Она плавно повернулась и уплыла прочь, позволив мне оценить ее тяжелый, грациозно покачивающийся зад, рельефно обтянутый тугой юбкой. Как ни готовился я в дороге к неожиданностям, от такой встречи мне стало совсем не по себе. Непонятное вызывает самую большую тревогу, я испытал бы меньшее смятение, если б вместо подозрительной роскоши оказался в простом следственном кабинете. Но деваться было некуда, а туалет и душ мне действительно были необходимы. И я шагнул туда.

Ровно через час, вымытый и побритый, с приятным ощущением новенького чистого белья, я прохаживался вокруг стола с цветами.

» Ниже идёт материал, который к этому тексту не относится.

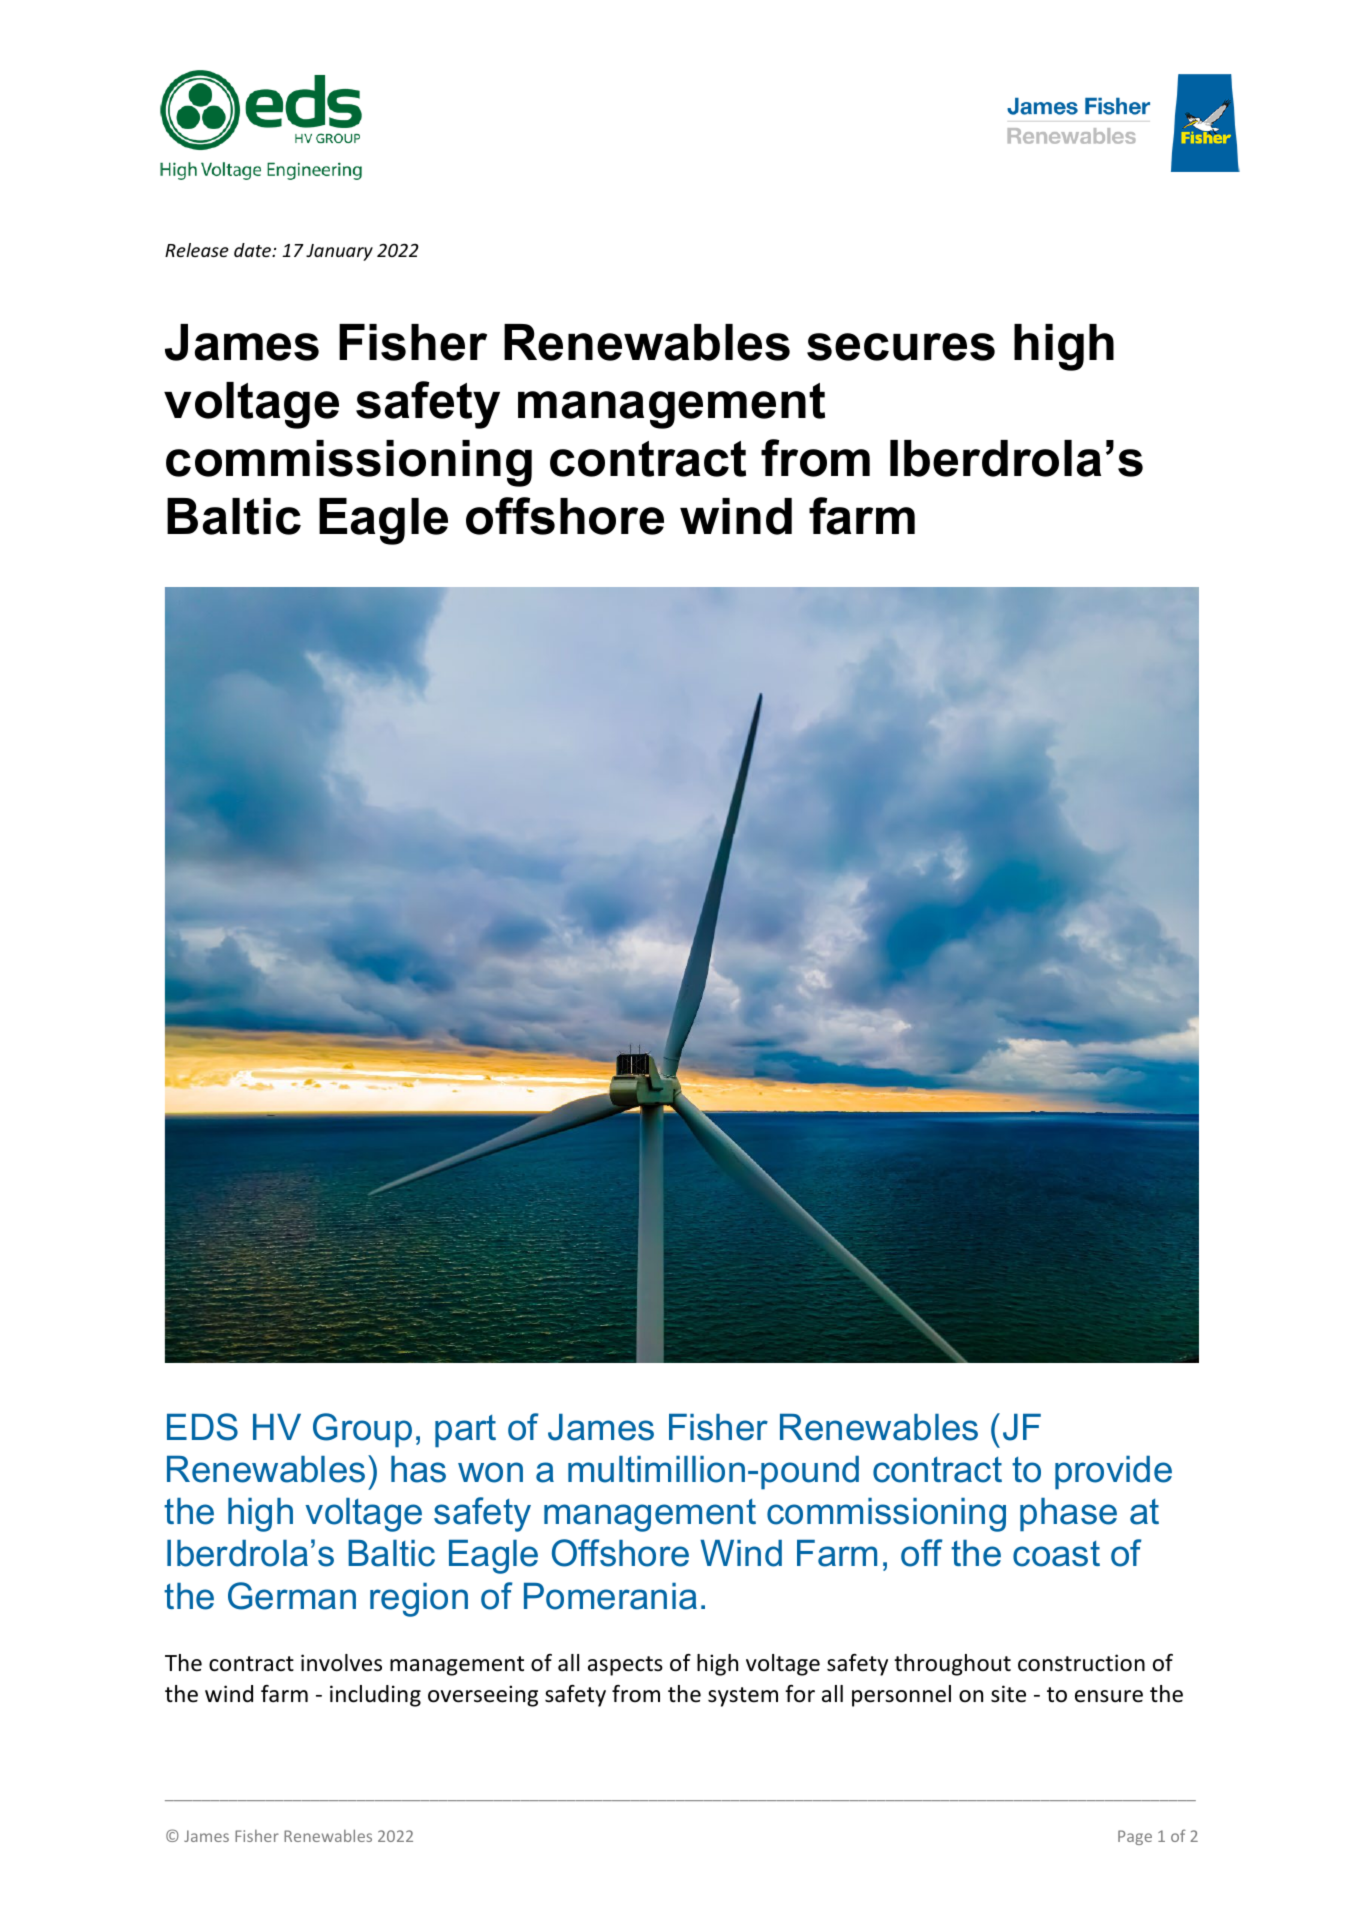 This screenshot has height=1929, width=1364. What do you see at coordinates (375, 1696) in the screenshot?
I see `including` at bounding box center [375, 1696].
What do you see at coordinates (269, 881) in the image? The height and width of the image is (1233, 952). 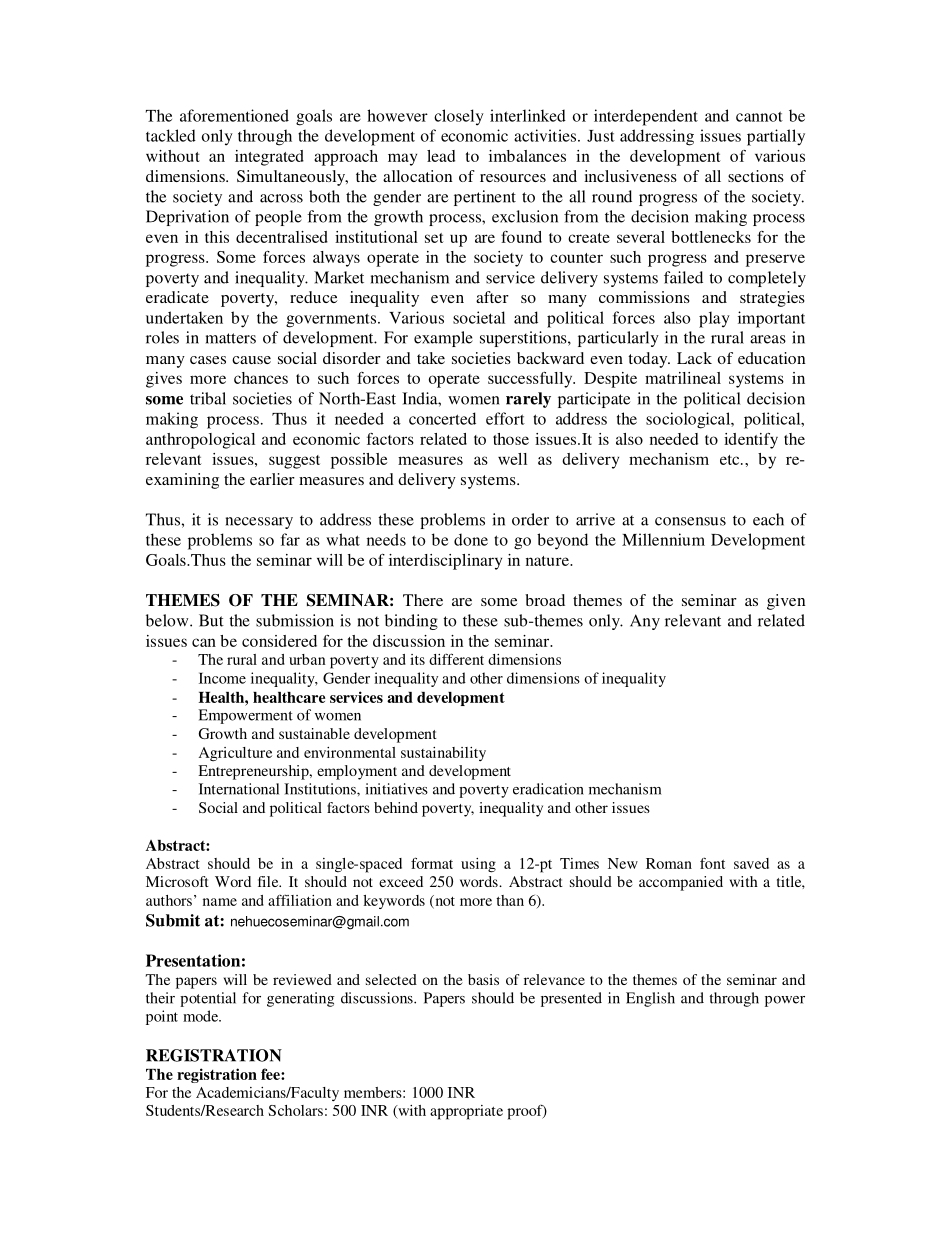 I see `file` at bounding box center [269, 881].
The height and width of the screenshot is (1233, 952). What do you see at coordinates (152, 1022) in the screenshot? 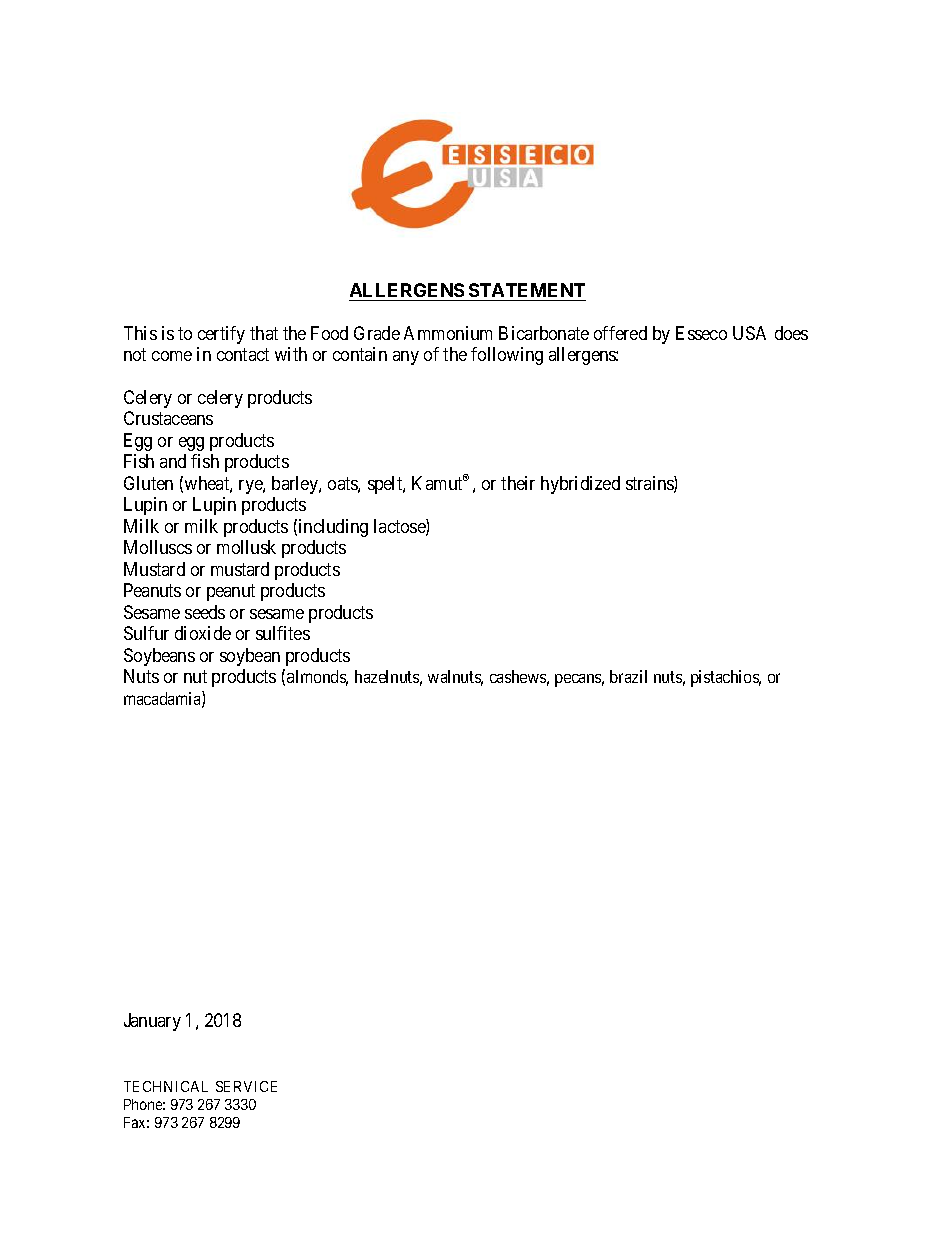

Теперь мне захотелось есть. Я подумал, что если в этой диковинной спецслужбе меня принимают с таким почетом, то обязаны и накормить.

— Простите, простите, заставил ждать! — раздался сзади странно знакомый голос.

Я обернулся. В зал, широко улыбаясь, входил мужчина, которого я и вправду где-то, когда-то видел. Чем-то, пожалуй, он напоминал президента Евстафьева, но казался гораздо моложе.

Человек подошел, протянул руку, представился:

— Евстафьев Георгий Михайлович.

У меня похолодело в моем голодном животе. Черт возьми, это действительно был наш президент! Я угодил из леса прямиком в гости к президенту России!! От такой фантасмагории голова пошла кругом. Спасала, как прежде, защитная реакция рассудка, она обволакивала, притупляла восприятие: президент так президент.

А он в самом деле резко отличался от своего телевизионного образа. Конечно, рост и осанка были те же, но внешность… Вместо выдубленной физиономии, прорезанной мужественными морщинками, у него было бледное лицо с гладкой, лоснящейся кожей. Вместо сверкающей, как серебряный шлем, благородной седины — растрепанные пряди мышиного цвета. Вместо взора, устремленного вдаль, — бегающие глаза. Этот живой президент выглядел неказистым сыночком себя самого, экранного. Нелепо вспомнился официант из ресторана «Император Павел», загримированный в мудрого старика.

Мне ничего не оставалось, как только представиться самому:

— Фомин Виталий Андреевич.

А президент всё не выпускал, всё тряс мою руку и похохатывал:

— Поздравляю! От всей души поздравляю!

Я понятия не имел, с чем может меня поздравлять глава государства. Показалось даже, что меня собираются наградить орденом «За заслуги перед Отечеством». На всякий случай ответил обтекаемо:

— Спасибо. Мне, право, неловко.

— Чего там неловко! — гремел президент. — Это ж настоящий юбилей! Две шестерки!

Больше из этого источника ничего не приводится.